阿拉伯芥轉植株中百合ASR蛋白參與葡萄糖與乙烯之訊息傳遞及百合ASR蛋白 轉殖煙草之選殖

Abstract

LLA23為鐵砲百合（Lilium longiflorum Thunb. cv. Snow Queen）花粉專一性蛋白，在花粉發育成熟後期的乾燥時期會大量累積。LLA23屬於ABA-, stress-, and ripening-induced （ASR）蛋白質的一員，且35S::LLA23轉殖阿拉伯芥具有耐旱、耐鹽及對ABA不敏感的特性。利用阿拉伯芥T4代轉殖株進行糖逆境下的訊息傳遞研究。以中低濃度(6.9~167mM)的葡萄糖及甘露醇處理，野生型與轉殖株的發芽率差異不明顯，但濃度越高有越降低的趨勢。以高濃度葡萄糖(333 mM)及甘露醇(mannitol)處理會降低種子的發芽率，但35S::LLA23轉殖株發芽率較野生型高。較高的萌芽率顯示，35S::LLA23轉植株對於葡萄糖有較高的耐受性，也表示百合ASR蛋白質可能影響轉殖株中葡萄糖的訊息傳遞。觀察小苗生長狀況，在高糖下野生型小苗生長受抑制，但35S::LLA23小苗生長不受抑制。顯示後萌發時期轉殖株也較野生型有較高的耐受性。利用RT- PCR 分析，在高糖逆境下，部分逆境相關基因的表現量在35S::LLA23轉殖株中與野生型相較有提高或降低的現象，表示百合ASR蛋白質可能調控與逆境相關的基因。以乙烯前驅物1-aminocyclo- propane-1-carboxylic acid（ACC）處理則發現，35S::LLA23轉殖株對於頂端鉤過度彎曲、胚軸短胖以及根部延長受抑制等現象的反應較不敏感，推測百合ASR蛋白有可能參與乙烯的訊息傳遞路徑。為了測試經濟作物轉殖百合ASR基因一樣具有耐旱的特性，我們將同一構築以膿桿菌轉殖方式送入菸草。利用PCR分析及抗體免疫偵測，已獲得六棵表現此百合ASR蛋白質的T0代轉植株，後續將篩選同型結合子轉殖株以進行耐旱與耐鹽能力的測試和分析。

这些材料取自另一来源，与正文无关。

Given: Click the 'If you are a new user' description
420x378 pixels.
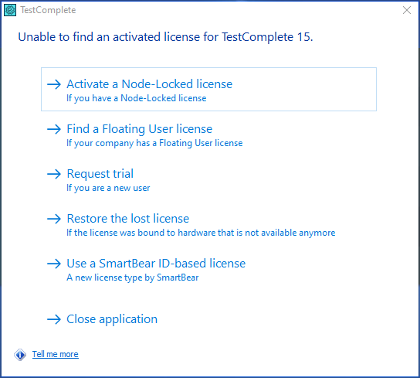Looking at the screenshot, I should pyautogui.click(x=108, y=188).
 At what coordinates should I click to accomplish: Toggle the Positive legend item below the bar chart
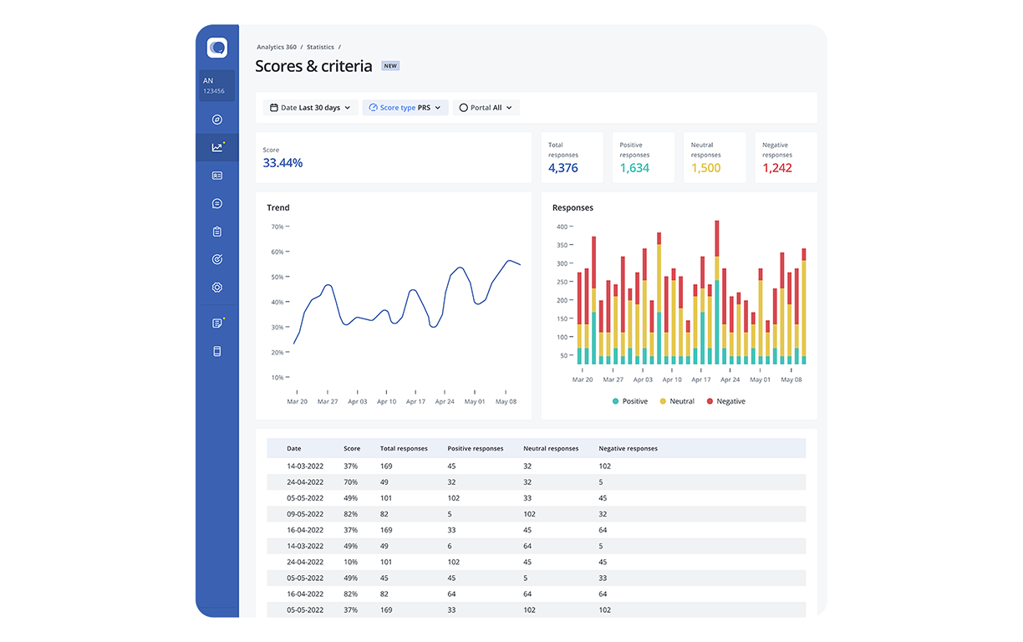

A pollen-specific protein, LLA23, accumulates at the later stage of pollen maturation in lily(Lilium longiflorum Thunb. cv. Snow Queen) anthers. LLA23 is a member of ABA-, stress-, and ripening-induced (ASR) proteins. 35S::LLA23 lines in Arabodopsis exhibit drought and salt tolerance and show insensitivity to ABA. T4 transgenics were used to analyze sugar signal transduction. When treated with low to intermediate (6.9~167mM) concentrations of glucose or mannitol, difference in germination rate is insignificant between wild-type (Col-0) and transgenic plants, but the germination rate decreases as the glucose concentration increases. High level of glucose (333mM) or mannitol inhibits seed germination of both wild- type and transgenics. However, the germination rate of 35S::LLA23 plants is higher than wild-type. 35S::LLA23 exhibits reduced insensitivity to glucose, suggesting the involvement of LLA23 in the pathway of glucose signal transduction. The seedling growth of wild type plants is arrested under high concentration of glucose while 35S::LLA23 seedlings keep growing. It suggests that 35S::LLA23 seedlings display resistance to glucose at the stage of post-germination. RT-PCR analysis shows different patterns of stress-related genes in transgenic plants under the treatment of 333 mM glucose. It suggests that LLA23 may act as a regulator controlling the expression of these stress-related genes. When treated with ethylene precursor, 1-aminocyclo-propane-1-carboxylic acid (ACC), 35S::LLA23 plants show reduced sensitivity in exaggerated curvature of the apical hook, shortening and radial swelling of the hypocotyl and an inhibition of root elongation. Therefore, it suggests that LLA23 may also involve in ethylene signal transduction. To investigate the possible drought tolerance of economic plants, we have transformed the LLA23 gene into tobacco by Agrobacterium. Six T0 transgenic lines expressing the LLA23 protein are confirmed by PCR and immunoblot analyses. The homozygote plants will be further selected for drought resistance analysis.